Три минуты в течение часаКорабли молчат в океанах,Сигналит лишь тот, кто в беде оказался.И однажды сигнал раздался:Мария, ты слышишь — я люблю!Мария, ты помни — я люблю!Мария, ты знай, что я люблю, Мария, Мария,Пусть мир наполнен будет именем Мария,Пусть над миром льется песня о Марии,Я люблю — ты слышишь, я люблю, Мария!
Честное слово, песня получилась. Ее пела не только сама, но и у разных исполнителей, она, со стабильным приемом публики, была в репертуаре. Что ж, такая тема, которая не допускает равнодушия, написанная единым духом песня не оставляла никого спокойным. Это было в незабываемом 1968 году, когда все вокруг меня было на точке нуля.
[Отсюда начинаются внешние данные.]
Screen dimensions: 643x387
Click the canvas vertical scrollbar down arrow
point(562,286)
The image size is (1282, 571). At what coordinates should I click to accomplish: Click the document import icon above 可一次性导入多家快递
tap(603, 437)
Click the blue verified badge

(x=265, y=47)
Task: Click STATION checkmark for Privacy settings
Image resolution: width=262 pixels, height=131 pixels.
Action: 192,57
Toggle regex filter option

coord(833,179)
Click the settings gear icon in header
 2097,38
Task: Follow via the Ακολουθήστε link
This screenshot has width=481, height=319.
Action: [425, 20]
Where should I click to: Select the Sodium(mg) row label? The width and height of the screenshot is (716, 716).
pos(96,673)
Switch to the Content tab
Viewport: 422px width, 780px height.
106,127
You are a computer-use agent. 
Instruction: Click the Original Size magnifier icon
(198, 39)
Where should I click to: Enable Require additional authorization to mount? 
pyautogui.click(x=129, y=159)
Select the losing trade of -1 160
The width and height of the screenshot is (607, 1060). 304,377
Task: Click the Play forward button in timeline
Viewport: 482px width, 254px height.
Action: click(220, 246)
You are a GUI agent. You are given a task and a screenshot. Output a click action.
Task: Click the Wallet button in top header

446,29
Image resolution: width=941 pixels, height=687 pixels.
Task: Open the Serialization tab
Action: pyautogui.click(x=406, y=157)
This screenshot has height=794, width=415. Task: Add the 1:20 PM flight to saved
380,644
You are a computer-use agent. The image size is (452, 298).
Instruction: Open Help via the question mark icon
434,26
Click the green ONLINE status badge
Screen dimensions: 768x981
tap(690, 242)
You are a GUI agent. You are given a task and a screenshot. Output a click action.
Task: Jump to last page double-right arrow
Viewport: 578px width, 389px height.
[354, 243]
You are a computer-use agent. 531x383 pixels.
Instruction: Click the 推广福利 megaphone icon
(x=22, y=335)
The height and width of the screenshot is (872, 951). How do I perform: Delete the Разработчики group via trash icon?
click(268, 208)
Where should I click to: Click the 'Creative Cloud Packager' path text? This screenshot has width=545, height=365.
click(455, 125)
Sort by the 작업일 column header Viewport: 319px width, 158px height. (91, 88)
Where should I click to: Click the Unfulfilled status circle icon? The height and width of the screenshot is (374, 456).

Эта песня тогда меня прямо-таки спасла.
…Исполнив «Марию» на показе комиссии, которая комплектовала группу солистов мюзик-холла, вскоре в один прекрасный летний день я оказалась в поезде «Москва-Варшава». Как интересно все в жизни. Дома плачу без роли, а за рубеж еду как музыкальная кинозвезда! Мы выступали в городах Польши, Румынии, Болгарии. За рубежом, в братских странах, еще помнили и любили ту веселую комедию и тоже иногда крутили под Новый год. Волновалась я здорово. Но меня выручала неизменно моя «Мария», которую красиво оркестровали. Она зазвучала полнокровно и темпераментно. И была понятна без перевода. Но как же не воспользоваться возможностью сказать несколько фраз на РОДНОМ для публики языке? Все-таки я актриса, и сам бог велел поиграть: друзья мои, какой бы мы ни были национальности и вероисповедания, но любовь для всех… это… ах! — короче, любовь есть любовь. Улыбаются за рубежом быстро и с готовностью. А если еще ироничный взгляд на свою персону. Мол, тоже подвержена этому, черт бы его побрал, чувствую, ах, ах, ах. Я пела «Марию», и мне мерещился какой-то несуществующий цельный и добрый объект любви. И так не хотелось спускаться на землю. Ведь такого объекта у меня на земле не было. Я ездила, выступала, наблюдала, впитывала новшества зарубежной жизни, старалась сохранить веселый нрав и душевное равновесие. И вспоминать, и копаться, и переживать здесь казалось просто глупым и неуместным. Но, к большому сожалению, я принадлежу к той категории русских людей, которые начинают болеть ностальгией, еще не выехав за пределы родной земли. Я люблю в жизни только свое — дом, близких, город, землю, даже злых соседей и «доброжелателей». Люблю с удесятеренной силой, как только вижу вокруг красивое, порой прекрасное, но не родное. Дома природу не замечаю. За кордоном же от одного понятия «средняя полоса России» могу прийти в состояние наивысшего душевного подъема. «Та што там гаварить», это уж точно, мне будет самый едкий «дым отечества и сладок и приятен». Ходи, живи, впитывай, радуйся неожиданному просвету. Нет, домой! Ну что тебе дома?